Sorted by: Reset to default 2

You can find the latest rate for each employee if it exists by ordering the week and assign a rank, so the rate for the latest week for an employee is ordered first.This is then filtered for 1st rank to get the latest rate.

Sample Query:

 WITH latest_rates AS 
  (
    SELECT ew.employee,ew.week,r.rate,
    ROW_NUMBER() OVER (PARTITION BY ew.employee, ew.week ORDER BY r.week DESC) AS rn
    FROM employee_week ew
    LEFT JOIN rates r ON 
  ew.employee = r.employee AND r.week <= ew.week
)
SELECT employee,week,rate
FROM latest_rates
WHERE  rn = 1 ;

Output

Demo Fiddle

employee	week	rate
1	15	200
1	20	76
2	22	220
3	7	null
4	10	null

If your database supports QUALIFY you can use that to filter for the previous week in EmployeeWeek when joining to Rates

SELECT ew.employee
    , ew.week
    , rate
FROM EmployeeWeek ew
LEFT JOIN Rates r
    ON ew.employee = r.employee
    AND ew.week > r.week
QUALIFY ROW_NUMBER() OVER (PARTITION BY ew.employee, ew.week ORDER BY r.week DESC) = 1
ORDER BY ew.employee
    , ew.week
;

Output:

employee	week	rate
1	15	140
1	20	76
2	22	101
3	7
4	10

You can expand Rates (by CTE or subquery) with calculated column toWeek as next week-1.
And join with EmployeeWekk so week is between fromWeek and toWeek.
For last row of Rates also check or r.toWeek is null - no rate after this week, so this rate applied to all weeks after current.

with RateRanges as(
  select employee,rate, week fromWeek
    ,lead(week)over(partition by employee order by week)-1 toWeek
  from Rates
)
select ew.*,r.rate
from EmployeeWeek ew
left join RateRanges r on r.employee=ew.employee 
  and ew.week >=r.fromWeek and (ew.week<=r.toWeek or r.toWeek is null)

employee	week	rate
1	15	200
1	20	76
2	22	220
3	7	null
4	10	null

Expanded Rates with weeks fromWeek up to toWeek.

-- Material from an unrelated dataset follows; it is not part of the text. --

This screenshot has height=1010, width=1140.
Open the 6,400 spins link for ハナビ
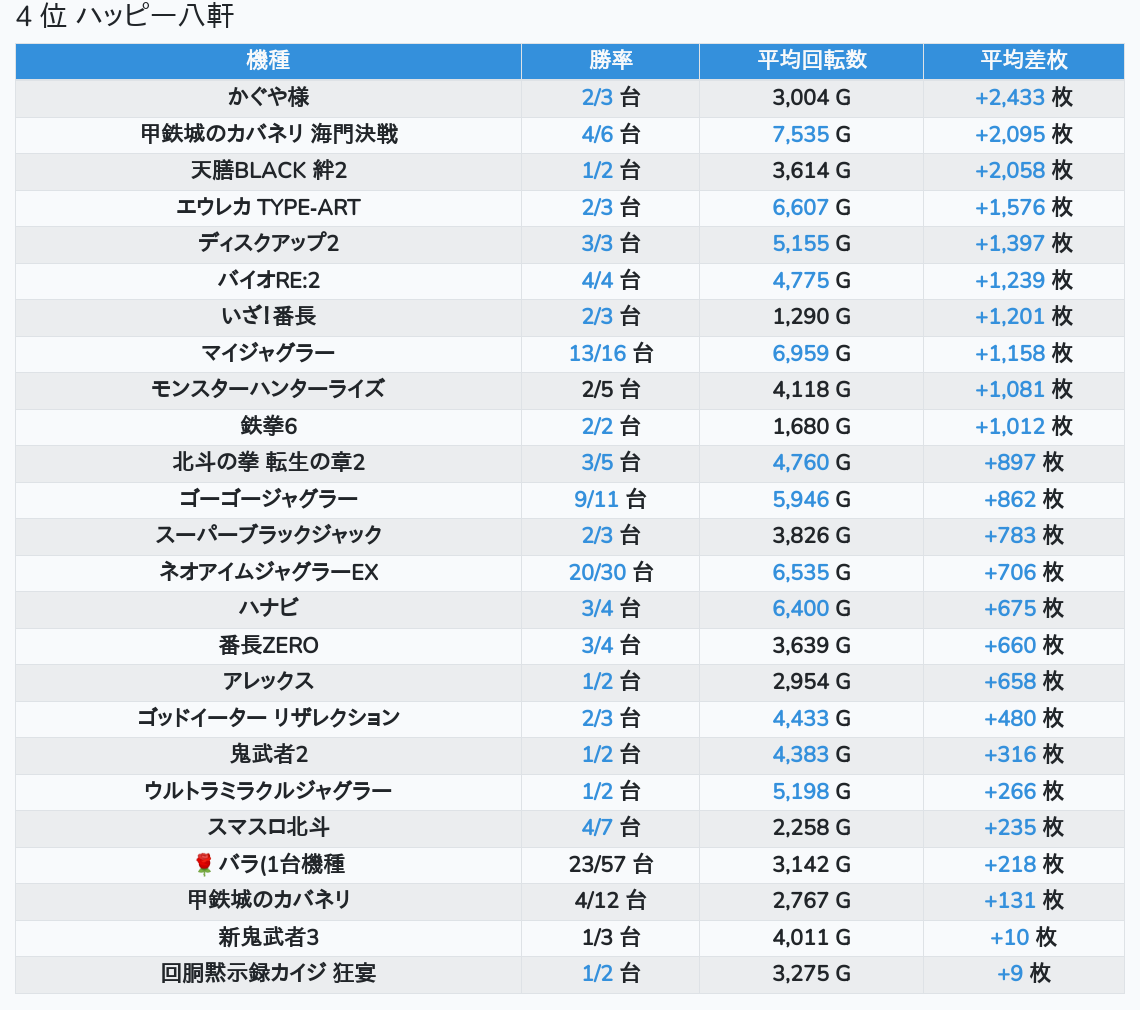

  select employee, week fromWeek
    ,lead(week)over(partition by employee order by week)-1 toWeek
    ,rate
  from Rates

employee	fromWeek	toWeek	rate
1	14	14	140
1	15	16	200
1	17	null	76
2	4	21	101
2	22	null	220
3	12	null	65

fiddle

Instead of your regular outer join, you would need a lateral outer join for this, in which you'd select the desired rate. The syntax is a tad ugly, because LEFT [OUTER] JOIN requires an ON or USING clause, while a lateral join would't need any, as the correlation takes place in the subquery. Other DBMS have introduced OUTER APPLY and CROSS APPLY for a more appropriate syntax; in MySQL you'll have to add a dummy ON TRUE instead in order to satisfy SQL syntax requirements.

SELECT
  ew.employee,
  ew.week,
  rr.rate
FROM employeeweek ew
LEFT JOIN LATERAL
(
  SELECT r.rate
  FROM rates r 
  WHERE r.employee = ew.employee
  AND r.week <= ew.week
  ORDER BY r.week DESC
  LIMIT 1
) rr ON TRUE
ORDER BY ew.employee, ew.week;

Or put the subquery into the SELECT clause:

SELECT
  ew.employee,
  ew.week,
  (
    SELECT r.rate
    FROM rates r 
    WHERE r.employee = ew.employee
    AND r.week <= ew.week
    ORDER BY r.week DESC
    LIMIT 1
  ) AS rate
FROM employeeweek ew
ORDER BY ew.employee, ew.week;